At the same time, Salona became a magnet for adherents of various spiritual movements of the times. According to scholars examining the ancient city’s archaeological traces, these immigrants brought their customs and beliefs with them from such far-flung places as Egypt, Asia Minor, and Persia.

The new Christian faith was also in the mix of emergent religions sprouting in Salona, a situation that particularly vexed Diocletian, who was devoted to his pagan gods and claimed to be a descendant of Jupiter. In a.d. 303, toward the end of his reign, Diocletian solidified his reputation as one of Christianity’s most zealous persecutors. He attempted to purge his corner of the empire of the new religion by ordering the churches to be razed and the Scriptures to be burned. He warned that high-ranking Romans would lose their places and domestic staff if they continued to profess Christianity, and they would be deprived of their liberty. Other decrees arrived in rapid succession, ordering that “the presidents of the churches in every place should all be first committed to prison and then coerced by every possible means into offering sacrifice."

Bishops Domnius and Anastasius of Aquileia were among the Christian proselytizers of the times and both probably were among those martyred in Salona’s amphitheater for their beliefs. Ironically, the bodies of both these martyrs replaced Diocletian’s in the Cathedral of St. Domnius in Old Town Split after Christianity was legalized and became the religion of the majority in the realm.

At the beginning of the 7th century, the Avars and Slavs invaded Salona, driving the city’s residents to nearby islands, from which they later fled to Diocletian’s Palace.

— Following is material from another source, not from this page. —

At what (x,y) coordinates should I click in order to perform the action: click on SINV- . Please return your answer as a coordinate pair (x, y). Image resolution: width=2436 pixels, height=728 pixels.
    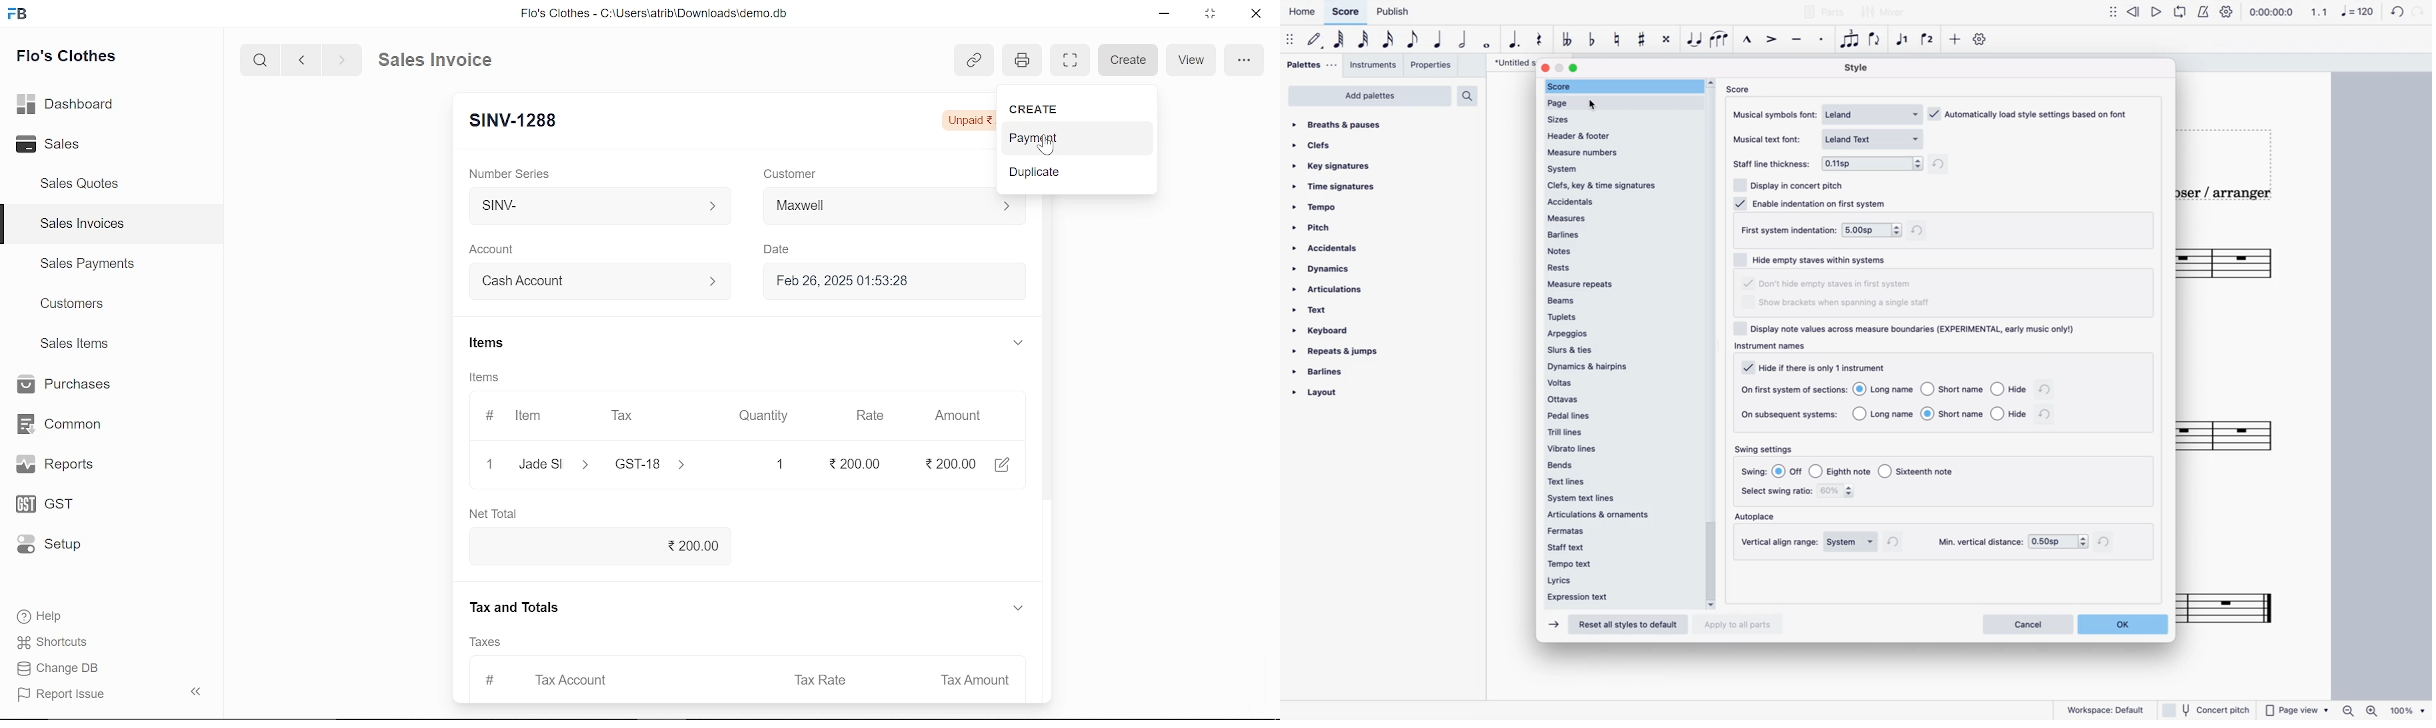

Today Salona is a ghost city and little of its former glory remains. The amphitheater’s foundation is breathtaking in its scope and size—historians say the arena still was standing in the 17th century when it was deliberately destroyed by Venetian generals who decided it was better to level the structure than leave it for encroaching Turks. After that, Salona was ignored until a Split priest and archaeologist, the Rev. Frane Bulić, began an excavation in the late 19th century.